* TRY IT: Starting with the line that contains "售完 (818, 889)" and stopping after the line that contains "彈力繩 (442, 636)", copy the entries below exactly. Include nothing else.

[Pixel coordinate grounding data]
========

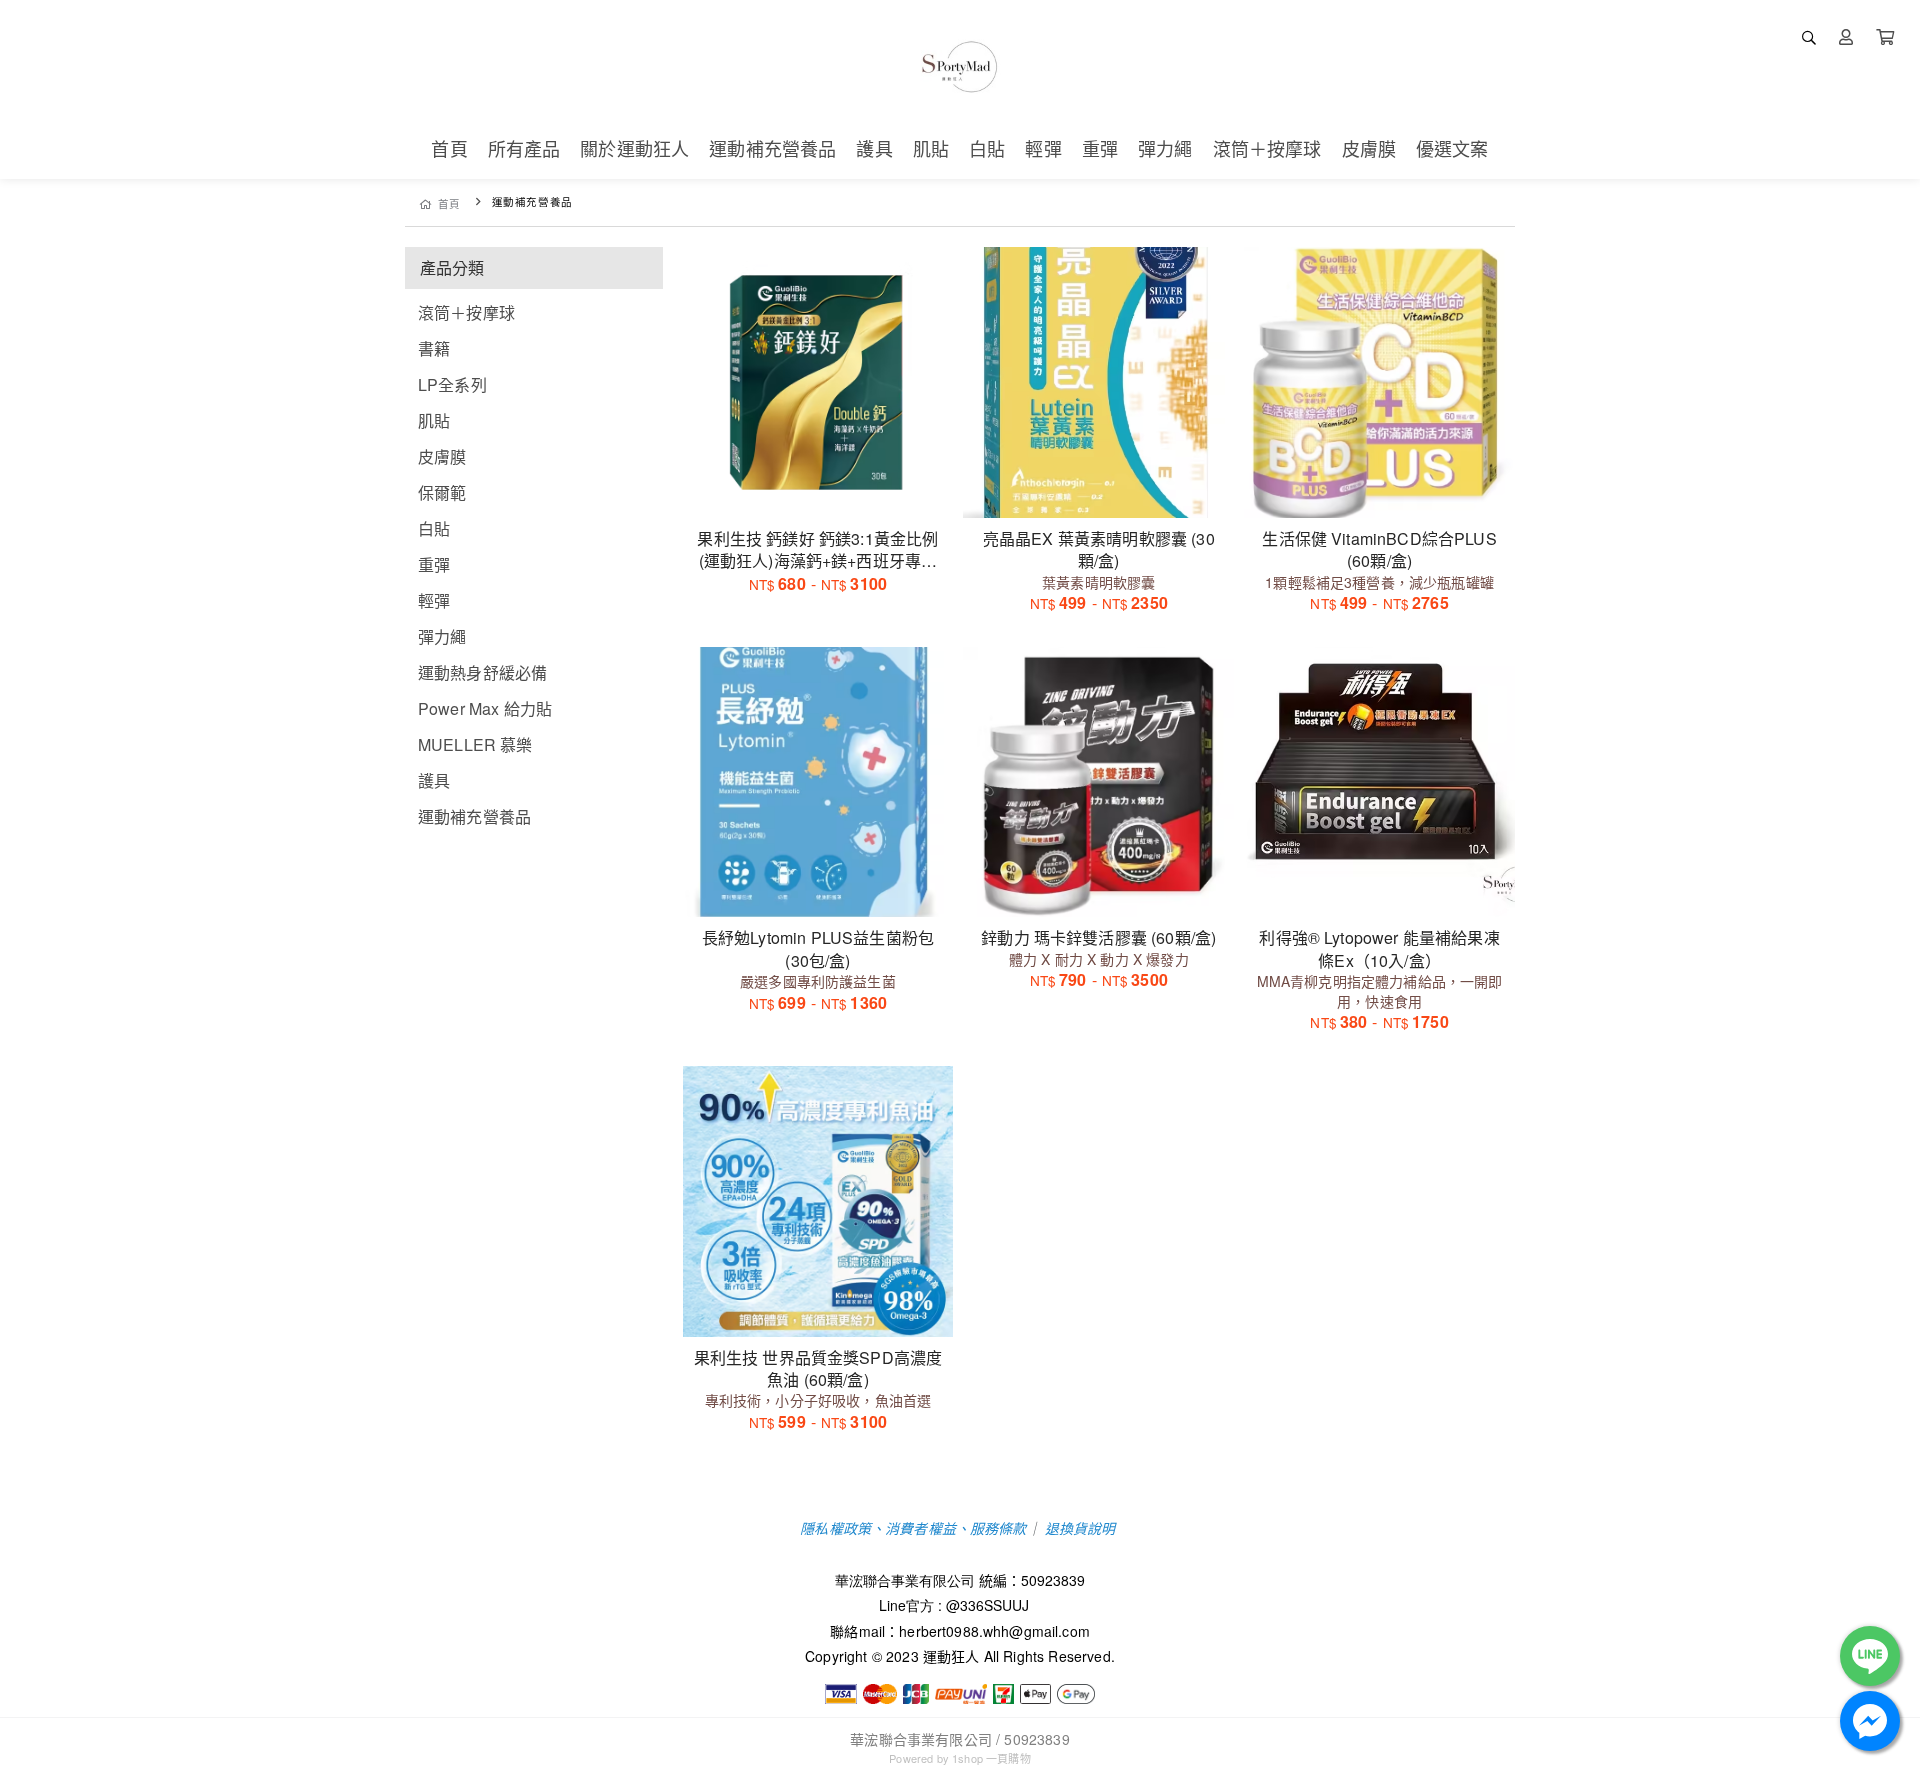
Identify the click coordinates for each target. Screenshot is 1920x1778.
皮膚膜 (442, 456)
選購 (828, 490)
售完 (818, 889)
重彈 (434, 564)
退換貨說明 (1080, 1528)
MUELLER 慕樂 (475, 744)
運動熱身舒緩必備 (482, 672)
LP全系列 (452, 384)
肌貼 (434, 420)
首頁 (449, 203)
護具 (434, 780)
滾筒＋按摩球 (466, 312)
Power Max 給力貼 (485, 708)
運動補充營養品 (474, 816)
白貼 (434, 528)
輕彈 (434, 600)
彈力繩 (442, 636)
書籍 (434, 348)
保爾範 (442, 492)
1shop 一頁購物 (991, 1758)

========

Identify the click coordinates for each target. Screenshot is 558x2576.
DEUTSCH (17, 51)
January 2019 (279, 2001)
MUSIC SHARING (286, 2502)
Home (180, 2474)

========

* TASK RESPONSE:
售完 (818, 889)
重彈 (434, 564)
退換貨說明 (1080, 1528)
MUELLER 慕樂 (475, 744)
運動熱身舒緩必備 (482, 672)
LP全系列 (452, 384)
肌貼 (434, 420)
首頁 (449, 203)
護具 (434, 780)
滾筒＋按摩球 (466, 312)
Power Max 給力貼 (485, 708)
運動補充營養品 (474, 816)
白貼 (434, 528)
輕彈 (434, 600)
彈力繩 (442, 636)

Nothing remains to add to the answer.